Daily Archives: August 6, 2012


Richard Landes: Romney Is Right on Culture and the Wealth of Nations

Richard Landes, son of David Landes, wrote the article Romney Is Right on Culture and the Wealth of Nations. This article is a rebuttal to the one that Jared Diamond wrote and I blogged about in Mitt Romney’s Search for Simple Answers.

From the Landes article comes the quote:

Israel, a country with no natural resources, an economic backwater even in the Ottoman Empire, rose to the top of the developed world in a century on culture alone.

As I contemplated how ridiculous this statement was, I came to realize what a loose term “culture” is.  It can be twisted in so many ways, it is difficult to argue for or against such a statement.
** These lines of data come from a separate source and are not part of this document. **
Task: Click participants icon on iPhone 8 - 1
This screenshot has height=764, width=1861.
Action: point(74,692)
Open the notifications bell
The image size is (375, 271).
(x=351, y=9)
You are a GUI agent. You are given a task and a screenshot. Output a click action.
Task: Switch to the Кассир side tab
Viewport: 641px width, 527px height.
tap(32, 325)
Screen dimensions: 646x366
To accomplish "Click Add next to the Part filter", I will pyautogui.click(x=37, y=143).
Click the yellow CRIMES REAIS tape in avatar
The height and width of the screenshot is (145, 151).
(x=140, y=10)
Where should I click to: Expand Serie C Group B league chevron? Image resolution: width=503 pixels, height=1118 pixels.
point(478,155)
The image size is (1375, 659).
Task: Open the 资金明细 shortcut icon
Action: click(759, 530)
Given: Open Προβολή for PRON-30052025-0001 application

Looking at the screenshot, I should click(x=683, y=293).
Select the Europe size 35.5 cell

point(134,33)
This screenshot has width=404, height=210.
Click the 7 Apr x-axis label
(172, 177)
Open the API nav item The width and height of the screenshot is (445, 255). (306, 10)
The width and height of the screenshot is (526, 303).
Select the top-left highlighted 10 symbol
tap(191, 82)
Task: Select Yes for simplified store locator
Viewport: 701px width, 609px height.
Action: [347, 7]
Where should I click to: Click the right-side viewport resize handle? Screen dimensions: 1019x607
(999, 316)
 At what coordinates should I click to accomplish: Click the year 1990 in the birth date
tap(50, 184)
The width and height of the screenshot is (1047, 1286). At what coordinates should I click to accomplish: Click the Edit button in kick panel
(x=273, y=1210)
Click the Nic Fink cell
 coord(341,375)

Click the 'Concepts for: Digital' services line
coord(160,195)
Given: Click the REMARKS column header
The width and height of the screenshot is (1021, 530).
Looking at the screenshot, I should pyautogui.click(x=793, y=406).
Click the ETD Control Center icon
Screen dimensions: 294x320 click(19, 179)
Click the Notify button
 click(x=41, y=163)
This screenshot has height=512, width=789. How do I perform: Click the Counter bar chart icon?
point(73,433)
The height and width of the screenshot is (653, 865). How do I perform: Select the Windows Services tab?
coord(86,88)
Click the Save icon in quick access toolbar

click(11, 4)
By ridiculous, I mean that Israel did not do that by itself (shades of the “that” pronoun and you didn’t do that).  There were Jews and others all over the world that poured money into Israel.  How much foreign aid has the USA given to Israel compared to how much it has given to the Palestinians?

You might think how easily it is to use the “culture” argument to refute my noticing the billions of dollars pouring into Israel to  keep it afloat. The following quote from Landes is the obvious argument that I would anticipate:

Even the huge influx of petrodollars did not change the basic contours of Arab economies: Rather than fueling economic development that benefited all, it bloated corrupt and opaque elites.

This quote made me return to the thought in my previous post mentioned above.  It is not the culture of the people that is the problem. Perhaps it is the concentration of wealth in the “bloated corrupt and opaque elites” that is the problem.

“bloated, corrupt, and opaque elites.” seems to be the vision that Mitt Romney wants for the United States.  Think of each of those adjectives carefully – bloated, corrupt, opaque.  Can you not think of how each one of those applies to Mitt Romney himself, let alone to much of  the rest of the wealthiest 1%?

The following quote from the article shows how slippery the argument can be.

Strikingly, Palestinian culture compares favorably with that of other Arabs. Palestinians have higher education, a strong work ethic and successful entrepreneurs. Much of that comes from their close association with the Zionists, who (unlike Western imperialists) settled the land without conquest, by dint of making everyone more prosperous.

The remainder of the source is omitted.